Stated problem A - In the Boston trip account, what food did the writer try for the first time while eating at the Harbor?
Stated problem B - Reproduce word for word the portion of the Boston trip account starting at "The rest of" and ending at "seeing some sites.".

Selected excerpt -
'''

Finally, I look through his bag and there it is. Under some clothes and to the side. He must have gotten a little flustered being rushed through security and during the process of trying to multi task slipped his wallet into his bag. Multi tasking is no longer an option.

Deep breathes. We are on vacation….

The rest of the trip went well with just a few hiccups that don’t seem to bother me as much when the kids aren’t around. It doesn’t matter that he can’t figure out the hotel room light switch. It isn’t a big deal that he actually wondered out loud if the ball park food would be as expensive as the airport food. Who cares that he suggested we buy cereal and milk  to carry on the Charlie around Boston and back to our hotel for breakfast the next morning? (for the record, Jim eats cereal every morning, even if I fix something else)  I could focus on just Jim. No need to keep track of the kids, meals, schoolwork, chores, bills, practices and schedules. It was just the two of us riding the T and seeing some sites.

It was hard for me not to miss the “old Jim.” The Jim that would start a conversation. The Jim that would keep pace, not always seem to be a step or two behind, and help me figure out what we were doing and where we were going. The old Jim that would have a story to tell when we were sitting at dinner and the Jim that would be interested in seeing something specific. We would have to compromise. Go where he wanted to go AND where I wanted to go. For the most part we went where I wanted to go. I think that is one of those things that you wish for when you are married, but when you suddenly have a spouse that lets you make all the decisions, including what to see while on vacation, you think of the saying, “be careful what you wish for.”

We went to Quincy’s Market and Copley Square. We ventured to Boston Commons and ate at the Harbor, where I tried clam chowder for the first time. We made sure we arrived at Fenway Park in plenty of time. We walked around the entire facility. We got hot dogs. We took pictures. He got a pretzel. I got nachos and beer. We saw the Red Sox hit a grand slam. Unfortunately, that was about the only thing they did that game and they got beat terribly bad.

'''

Dataset entries -
'''

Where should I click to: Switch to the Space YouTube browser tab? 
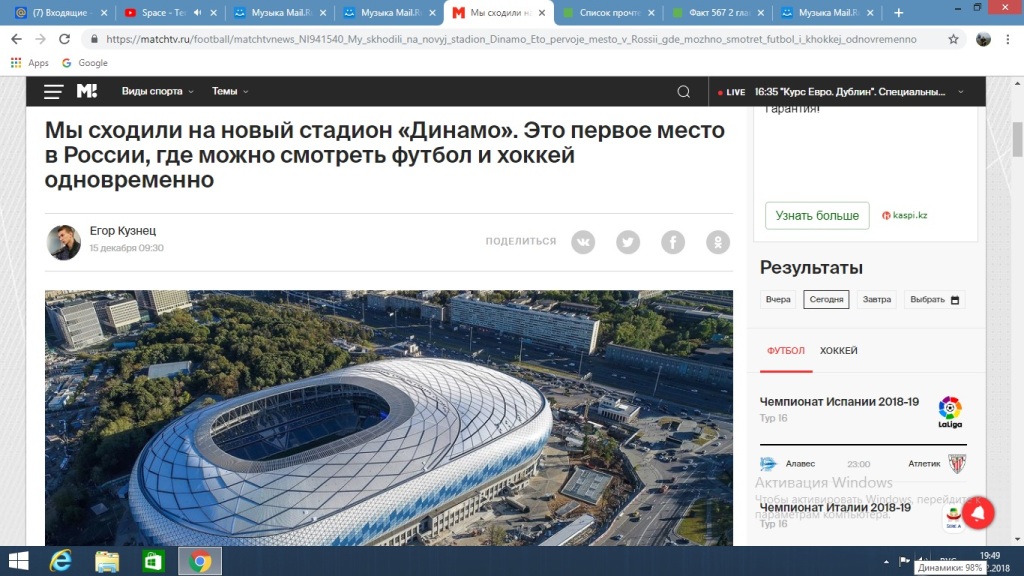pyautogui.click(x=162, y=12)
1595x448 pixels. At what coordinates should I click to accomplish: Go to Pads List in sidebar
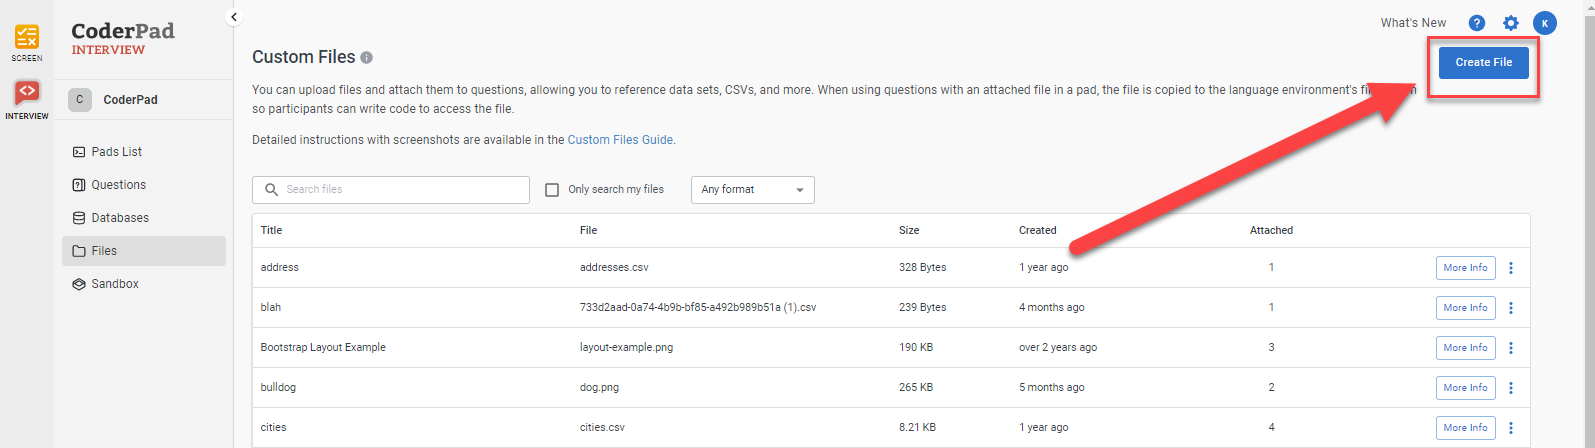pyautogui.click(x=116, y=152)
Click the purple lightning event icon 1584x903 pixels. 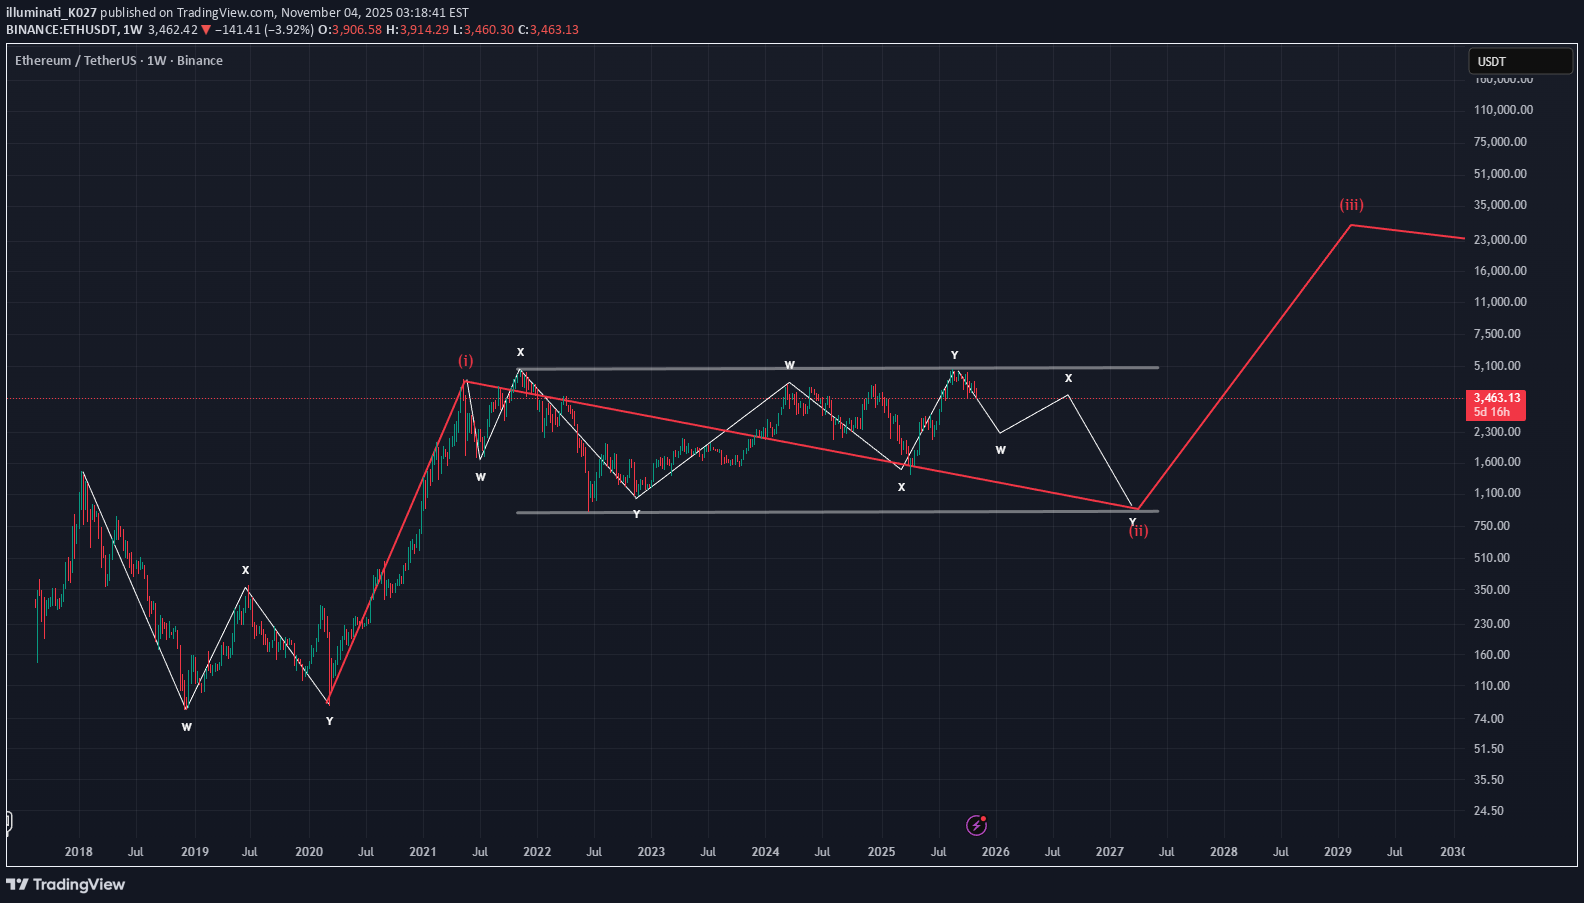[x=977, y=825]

'''

Exercise solution A - Clam chowder.

Exercise solution B -
The rest of the trip went well with just a few hiccups that don’t seem to bother me as much when the kids aren’t around. It doesn’t matter that he can’t figure out the hotel room light switch. It isn’t a big deal that he actually wondered out loud if the ball park food would be as expensive as the airport food. Who cares that he suggested we buy cereal and milk  to carry on the Charlie around Boston and back to our hotel for breakfast the next morning? (for the record, Jim eats cereal every morning, even if I fix something else)  I could focus on just Jim. No need to keep track of the kids, meals, schoolwork, chores, bills, practices and schedules. It was just the two of us riding the T and seeing some sites.